If I cannot advocate for my own work, that is not purity. That is a failure of care.
I want to become proud of asking people for opinions. Proud of asking for advice. Proud of asking someone to try the thing I made. Proud of saying, “hey, I built this, I think it may be useful, can you tell me what you think?”
Not in a spammy way. Not in a fake growth-hacker way. In a human way.
Because the other side of asking is giving.
I want to help other people too. Try their work. Give feedback. Share what I notice. Make introductions when I can. Be part of a network where people actually nurture each other’s work instead of silently hoping to be discovered.
That is a skill. I have neglected it.
Why I am experimenting in public now
This is why I am starting to actively experiment with building in public.
Not because I suddenly became comfortable being visible. I did not.
Not because I think every half-formed thought deserves attention. It does not.
I am doing it because I need to break the old pattern in public, where the correction is harder to hide from.
I want to learn how to communicate while I am still figuring things out. I want to share opinions before they become polished essays. I want to risk being wrong. I want to hear opposing ideas and see what they do to my beliefs. Sometimes they will make me double down. Sometimes they will reveal a better frame. Sometimes they will show me that my opinion was too narrow, too emotional, too naive, or too early.
Good.
That is the point.
I do not want my ideas to live only in my head until they are perfect. That is the same perfectionist trap in a different outfit.
I want my work, taste, philosophy, engineering decisions, mistakes, and questions to have contact with other people earlier.
What I am risking
I am risking looking foolish.
I am risking being seen trying.
I am risking people disagreeing with me, correcting me, ignoring me, or thinking I am making too much of something that is obvious to them.
I am risking the identity of the quiet builder who does not need to explain himself because the work supposedly speaks on its own.
That identity protected me for a long time. It also hurt me.

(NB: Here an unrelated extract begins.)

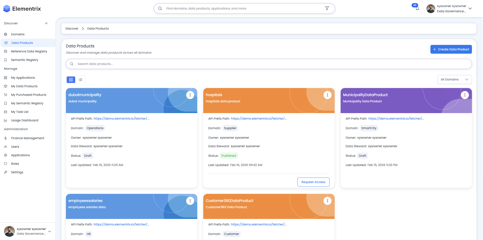
Task: Toggle grid view for data products
Action: point(71,79)
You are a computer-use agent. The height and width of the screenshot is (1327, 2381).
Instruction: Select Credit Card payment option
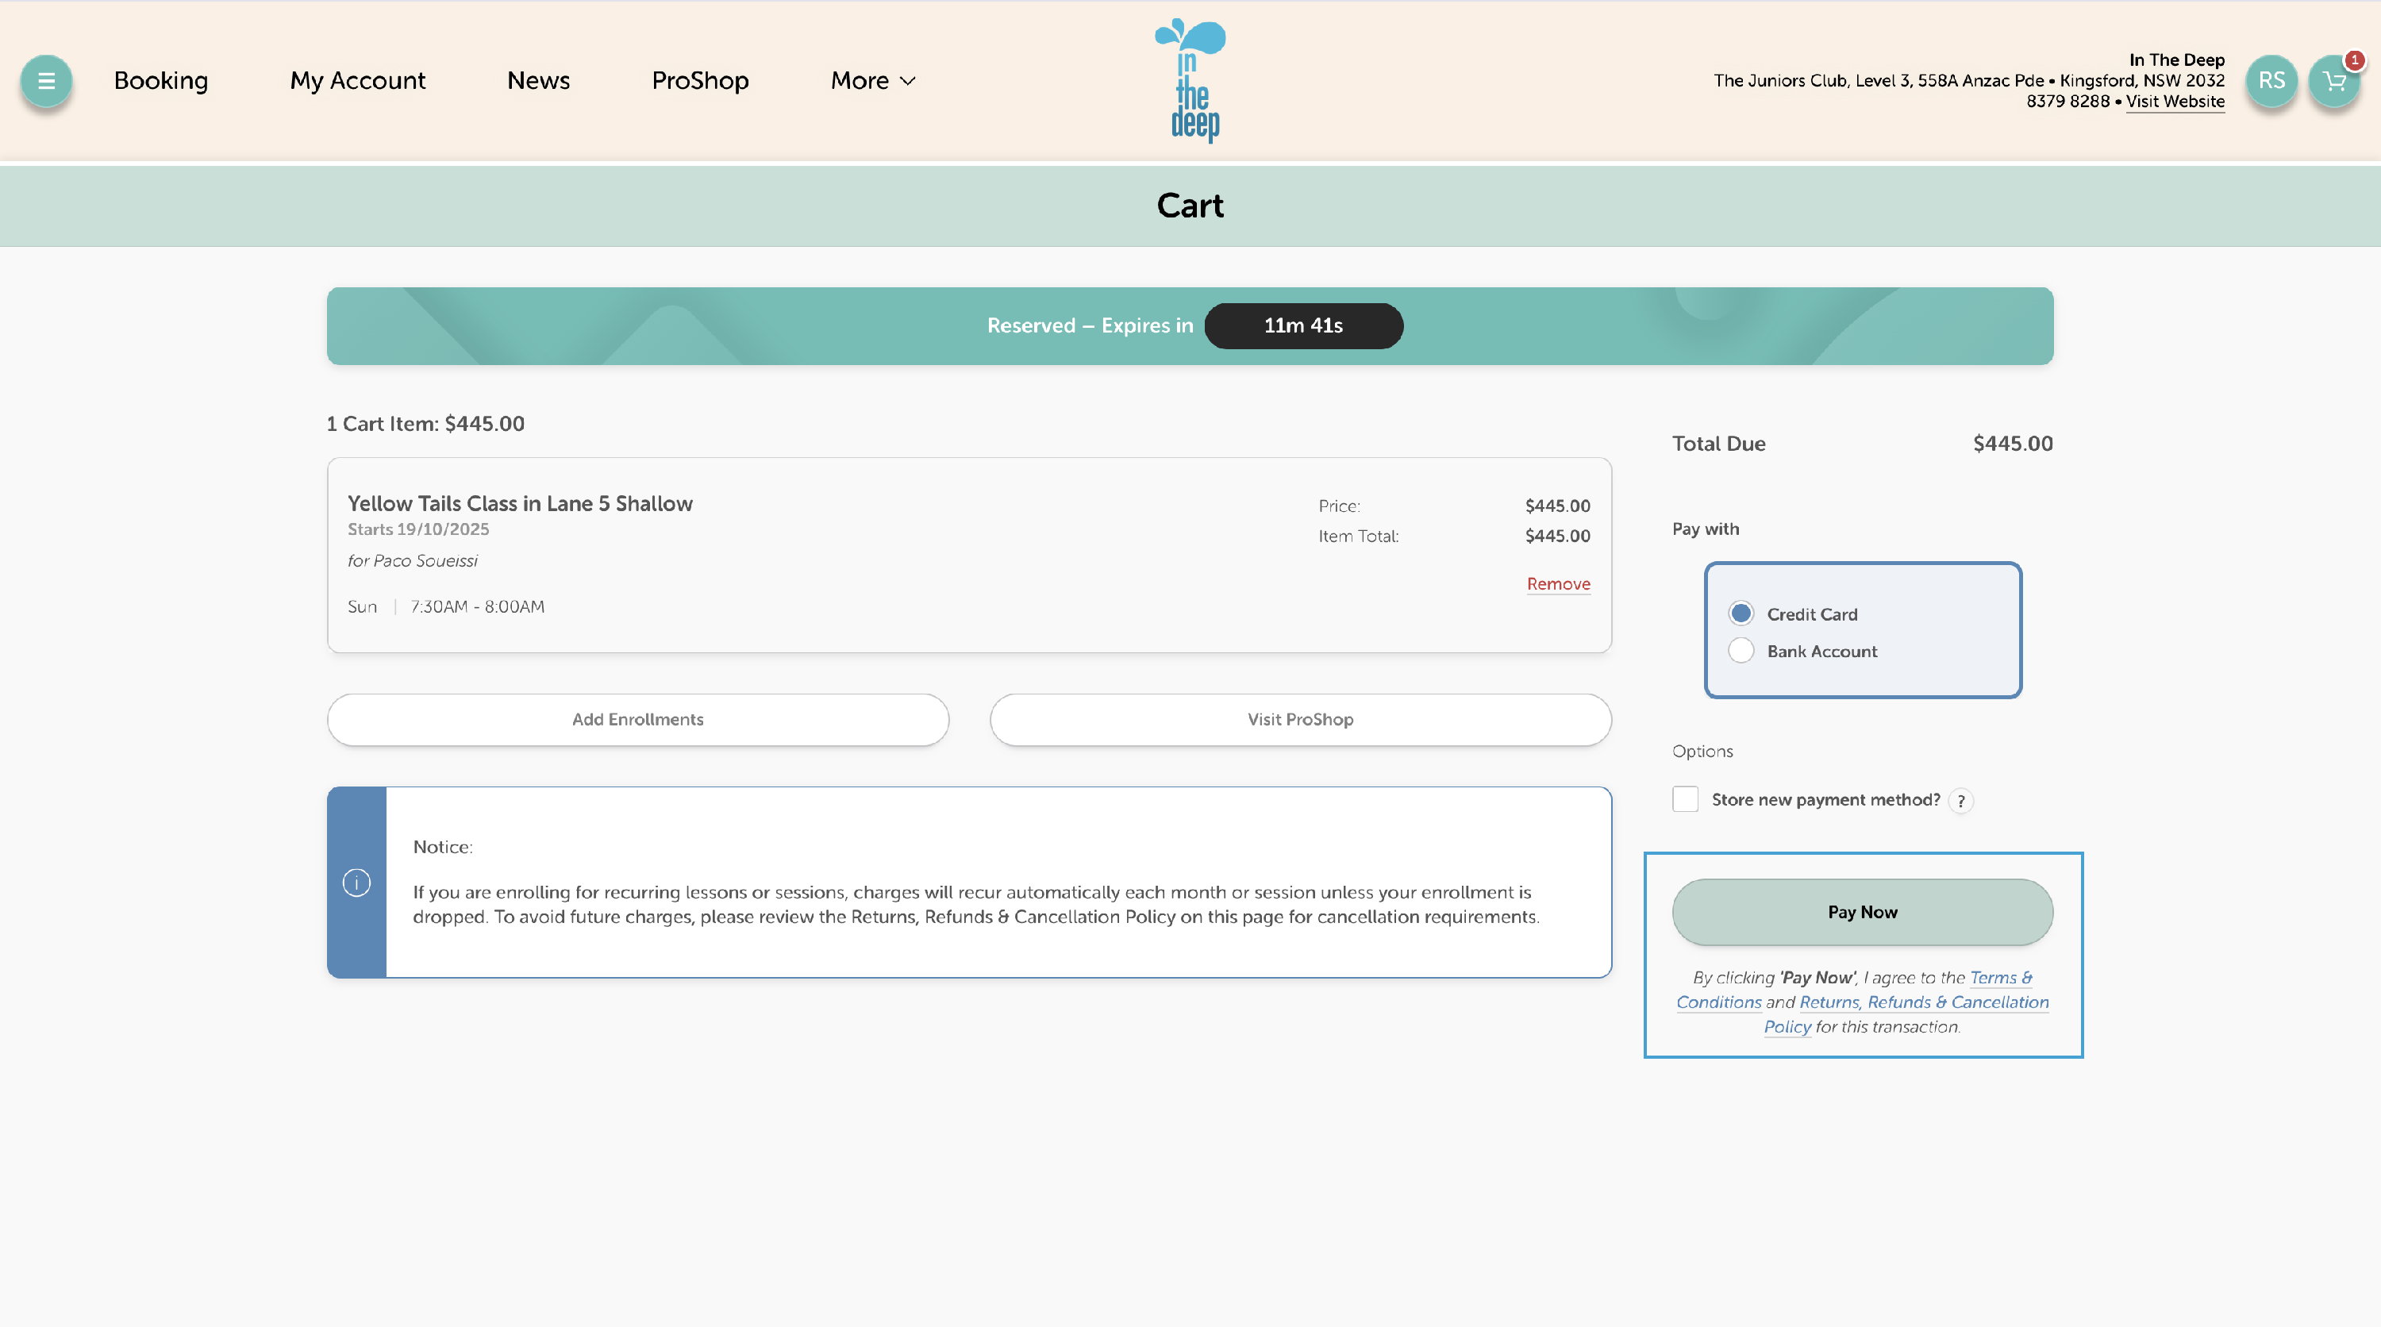pyautogui.click(x=1740, y=614)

Because I do need to explain myself. I do need to learn how to communicate. I do need to learn how to network. I do need to learn how to ask. I do need to learn how to advocate for the things I make without feeling like I betrayed the craft.
The craft deserves that from me.
My work deserves that from me.
I deserve that from me.
Better late than never
It took me more than a decade of engineering to realize this.
Better late than never.
Now I am changing the pattern. Slowly. Imperfectly. In public.

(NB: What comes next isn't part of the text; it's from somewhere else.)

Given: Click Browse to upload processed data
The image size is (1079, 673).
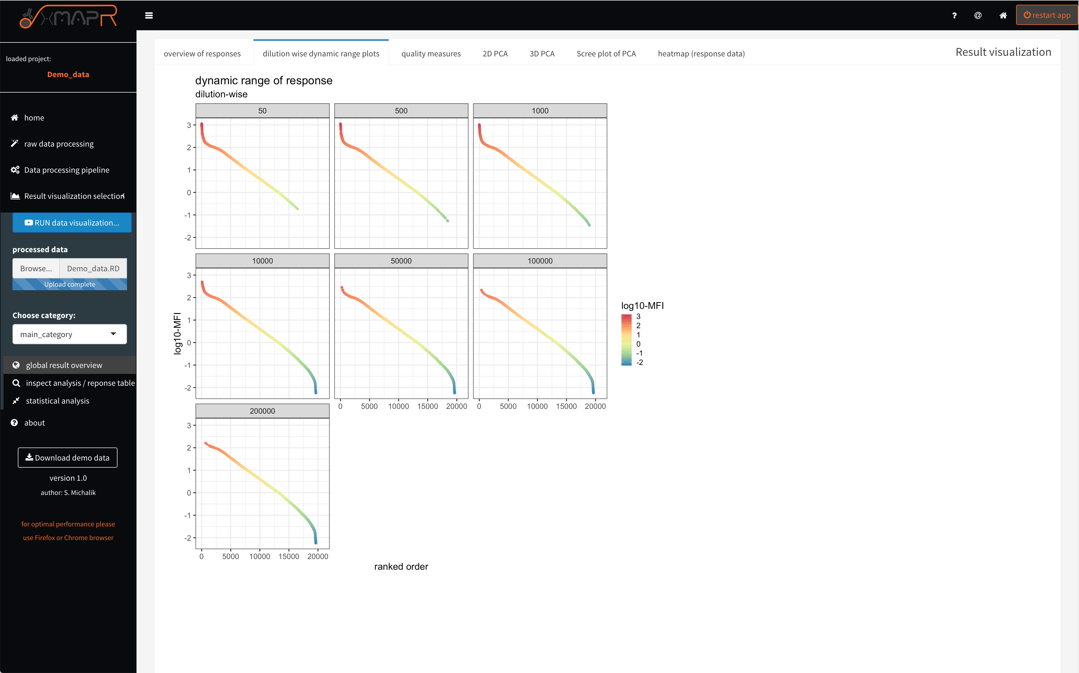Looking at the screenshot, I should click(x=36, y=268).
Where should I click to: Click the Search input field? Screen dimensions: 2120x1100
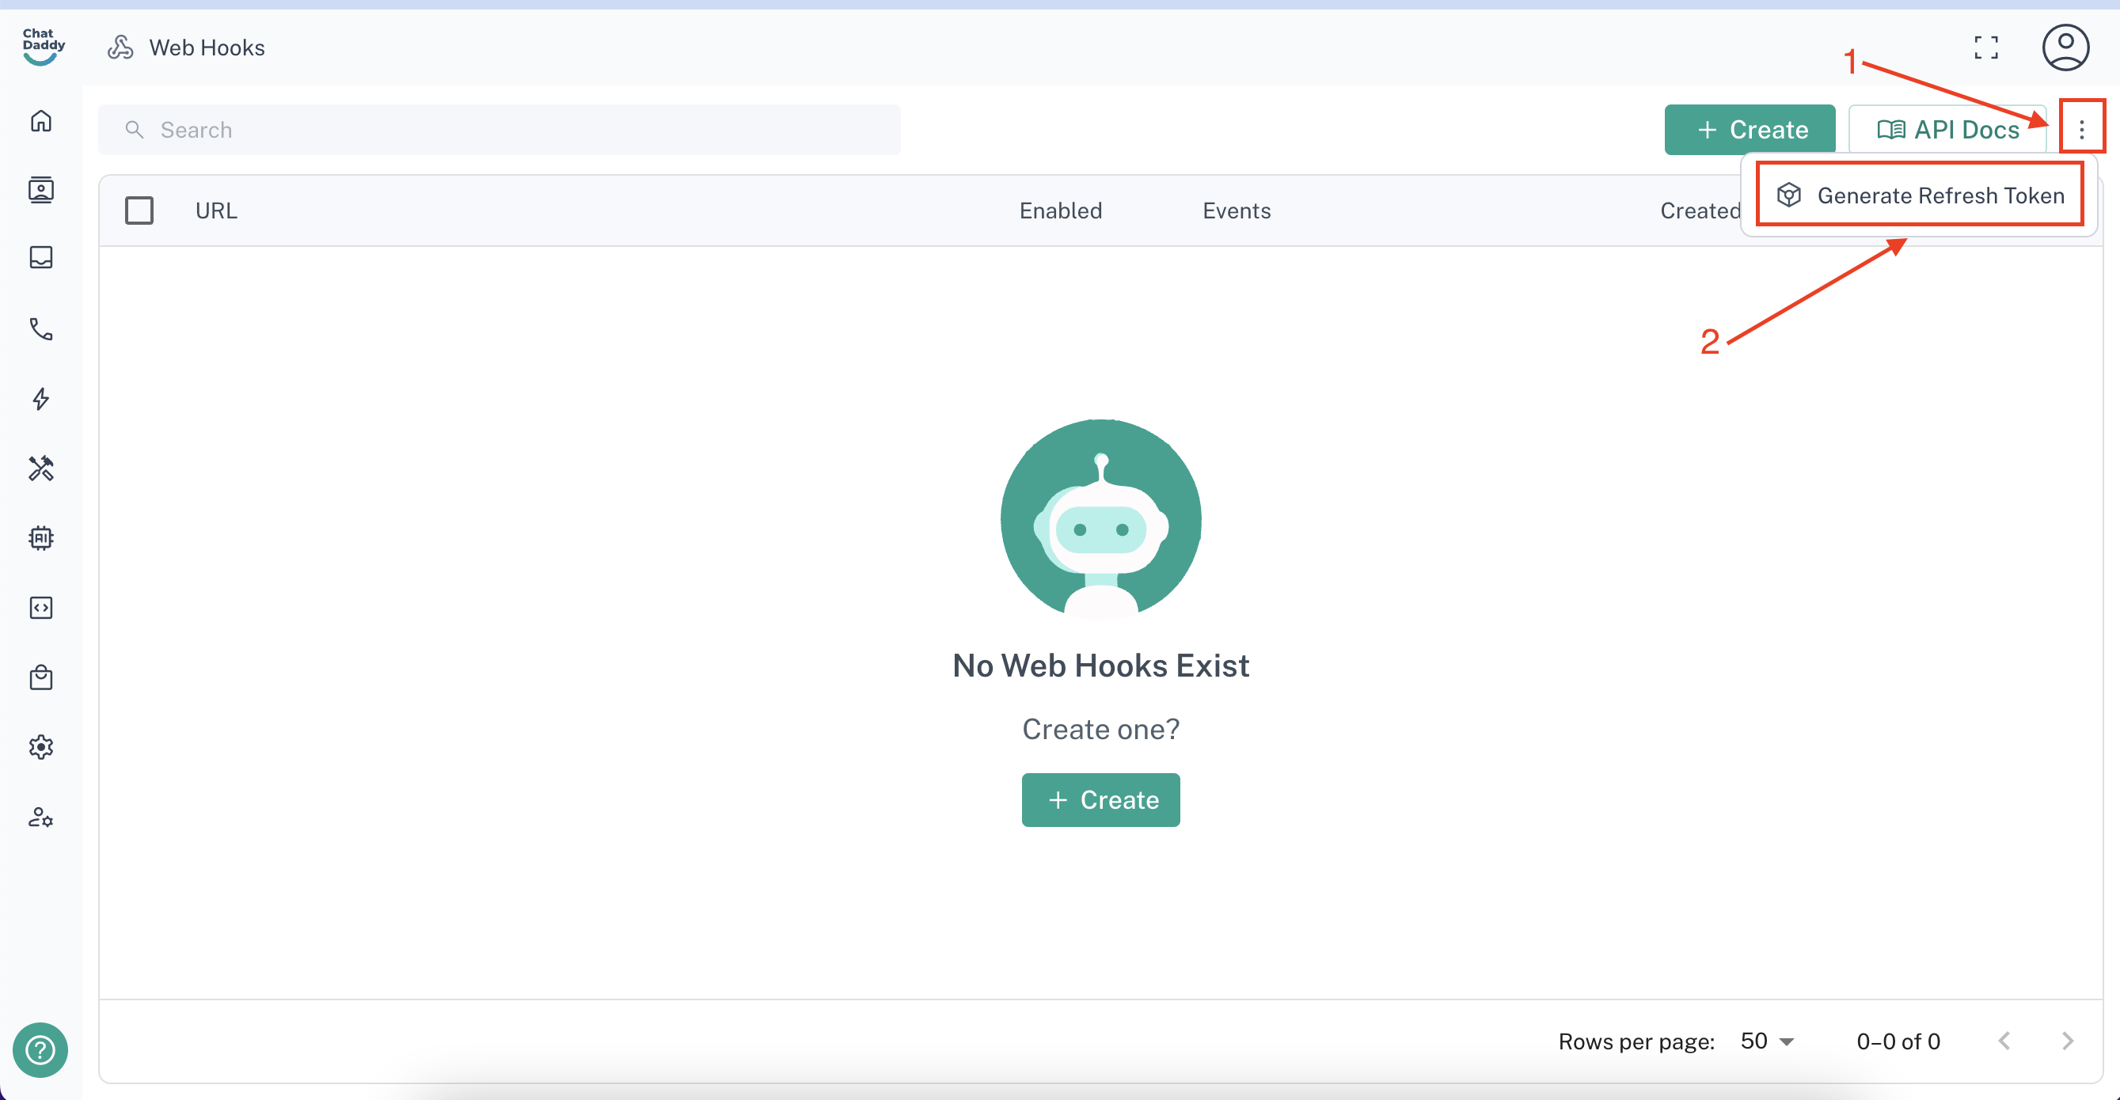[x=499, y=130]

I am building in public. Writing in public. Sharing in public. Networking. Asking people for help and favors. Asking for feedback before I feel ready. Learning how to stand up for myself and for the things I create.
The new standard is not “stop building and become a marketer.”
That is not me.
The standard is: build seriously, and share seriously.
Build the thing. Then stand next to it. Explain it. Ask people to try it. Ask what is confusing. Ask what is useful. Ask what is missing. Listen. Improve. Help others do the same. Let the work become part of a living conversation instead of a private monument to my effort.
That is the builder I want to become.
Not only a better engineer. A better communicator. A better advocate. A better networker. A better friend. A better artist. A better steward of my own work.
I am not writing this because I already know how to do it.
I am writing this because I am tired of respecting my fear more than my work.
What comes next is simple and uncomfortable:
- I will keep building.
- I will talk about what I build earlier.
- I will ask people for feedback before I feel ready.
- I will ask for help and favors without treating that as weakness.
- I will give help and favors back.
- I will let my ideas meet opposition while they are still alive.
- I will learn how to advocate for my creations without apologizing for them.
This is me ending the fantasy that great work automatically finds its people.
Sometimes it does.
Most of the time someone has to carry it into the room.
I want to become brave enough to do that for my own work.